Me Porlon : Idéalement, l’employeur devrait alerter ses salariés quant au fait qu’il déconseille fortement d’intégrer des documents professionnels dans l’outil ChatGPT au regard d’un éventuel risque de réutilisation de ce qui est communiqué à l’outil par le salarié.
Le principe de précaution pousserait donc à recommander que la charte informatique de l’entreprise (sauf à ce que cet outil soit utile et nécessaire pour l’entreprise et son développement) interdise de l’utiliser quand il s’agit d’y intégrer des documents internes à l’entreprise, qui plus est des documents comportant des données à caractère personnel pour lesquels la traçabilité de la circulation de ces données impose que seuls des sous-traitants présentant des garanties suffisantes se voient confier ces données.
Me Porlon : Le délégué à la protection des données est à ce titre celui qui va faire de la veille sur l’actualité de cet outil qu’est ChatGPT en adaptant ses recommandations internes aux résultats de ses recherches et aux décisions de justice qui seront prononcées à l’encontre de ces outils.

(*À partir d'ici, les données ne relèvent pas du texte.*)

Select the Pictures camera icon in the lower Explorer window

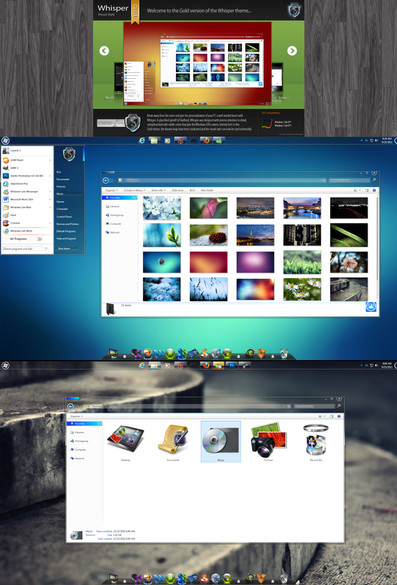pyautogui.click(x=268, y=441)
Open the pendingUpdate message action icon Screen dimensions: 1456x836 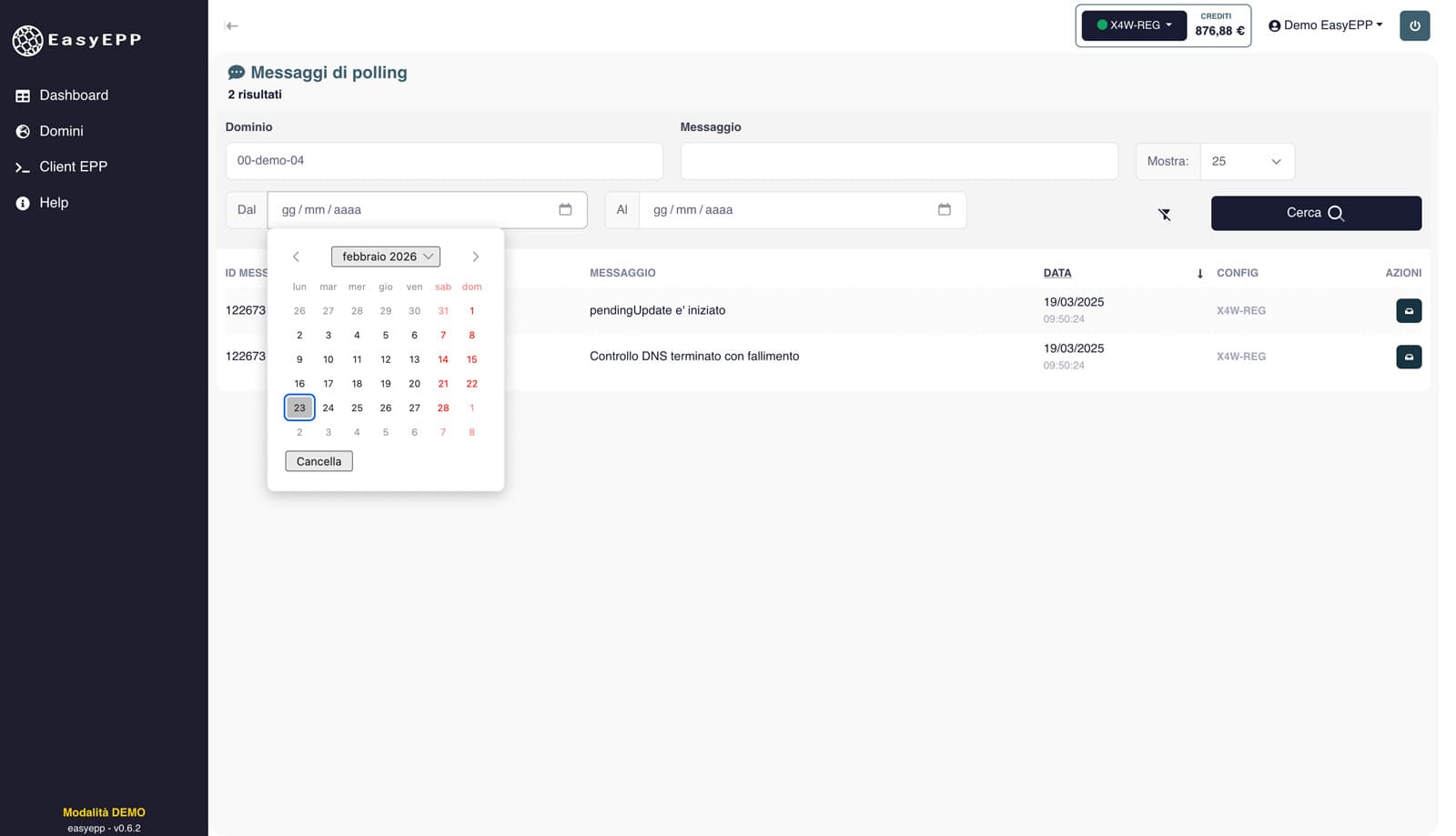coord(1408,311)
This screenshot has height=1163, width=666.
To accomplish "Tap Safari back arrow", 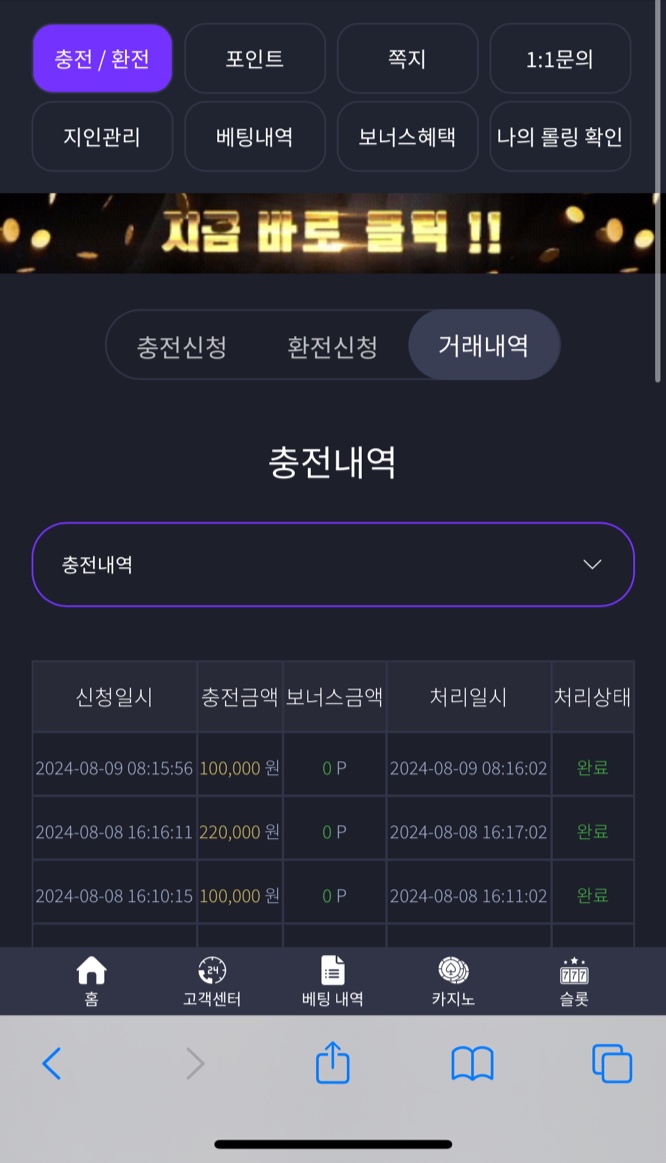I will pyautogui.click(x=52, y=1064).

Me Porlon : Il faudrait lire au préalable les conditions générales de ChatGPT en détails mais généralement, si un salarié de l’entreprise devait les violer et que cela devrait avoir des conséquences pour le fonctionnement même d’Open IA qui édite ChatGPT (ex : suite à une tentative d’accès frauduleux au système d’information de ChatGPT ou encore au regard d’une entrave au fonctionnement de l’IA provoquée par le salarié depuis l’entreprise où il travaille), il serait alors possible d’envisager de rechercher la responsabilité de l’entreprise identifiée suite à ces infractions.